Mix the fairy-tale revisionism of Into the Woods with the tween pop jukebox format of & Juliet, add a dash of female empowerment from Six and a smidge of meta story-within-a-story sensibility from Woody Allen’s The Purple Rose of Cairo, and you have Once Upon a One More Time, the derivative but entertaining new musical at the Marquis. Employing “the music performed and recored by Britney Spears” for its score, Once has a built-in audience of the Britney Army, but for non-inductees it’s still a fizzy summer delight.
The show has its challenges, particularly since it’s opening within a year of Lear DeBossenet’s exemplary revival of Woods and the similarly themed Bad Cinderella. Luckily for Once, it’s far superior to the last-named Andrew Lloyd Webber misfire. Too bad it suffers in comparison to the first-named James Lapine-Stephen Sondheim classic. Jon Hartmere’s efficient and humorous book imagines an alternate fairy-tale universe where the storybook characters lead off-stage lives when their narratives are not being read at bedtime to “real” little children. A cruelly critical taskmaster Narrator (briskly sharp Adam Godley) oversees the proceedings with an iron fist.
The trouble starts when Cinderella (brightly intelligent Briga Heelan) yearns for something more than the standard-issue happy ending. She and five other princesses meet weekly for “Scroll Club” (instead of Book Club, get it?) and commiserate over the monotony of their too-good-to-true marriages to Prince Charming (who turns out to be the same cheating cad, a dashing and drolly narcissistic Justin Guarini). Cinderella’s identity crisis prompts a visit from a boisterous Fairy Godmother (brassy Brooke Dillman) who delivers a copy of Betty Friedan’s The Feminine Mystique which stirs up all kinds of emotions and radical ideas among the fairy-tale folk.

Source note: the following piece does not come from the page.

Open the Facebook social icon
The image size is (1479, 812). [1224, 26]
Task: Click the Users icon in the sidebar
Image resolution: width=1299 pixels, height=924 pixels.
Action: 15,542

The fact that Friedan’s revolutionary book is over 60 years old and that Lapine and Sondheim have already updated the Grimm Brothers’ catalogue over 30 years ago gives this venture a dated feel. Even the obligatory gay male romance subplot between a courtier of the Prince and one of Snow White’s taller dwarves seems like an item on a check-off list from a previous decade, though Ryan Steele and Nathan Levy handle the material with sweet delicacy. Surely Cinderella and her pals should be into the third or fourth wave of Feminism and Gay Liberation by now. Fortunately, the direction and choreography of the husband and wife team of Keone and Mari Madrid is slick, fast-paced and energetically modern and the cast is uniformly bubbly. (David Leveaux is listed as Creative Consultant, so it’s not clear how much of the staging can be credited to him.)
In addition to those already mentioned, Aisha Jackson, Gabrielle Beckford, Salisha Thomas, Morgan Whitley and Lauren Zakrin display awesome pipes and give individuality and wit to the members of the Scroll Club. I particularly enjoyed Morgan Whitley’s dry grumpiness as the Princess who lacks sleep because of a pea beneath a mountain of mattresses. Amy Hillner Larsen and Tess Soltau take full advantage of the nasty antics given to Cinderella’s gleefully wicked stepsisters.
As their steely mother, Jennifer Simard steals the second act and much of the first. She makes this archetype of evil into a clench-jawed, suburban matron willing to stoop to any depth to get her daughters in front of the Prince. Her line readings are a study in understated malevolence and then she lets loose with a theater-rocking rendition of “Toxic” as she manipulates the Narrator into banishing her offspring’s rivals. Costume and hair designer Loren Elstein gives her and all the other characters the perfect storybook chic style. Anna Fleischle’s set is simple, elegant and evocative, transformed by Kenneth Posner’s versatile lighting from cosy cottages to candlelit ballrooms to a rock stadium where tweens and adult theater fans can wave their complimentary luminous wristbands in celebration of a fun time in the theater.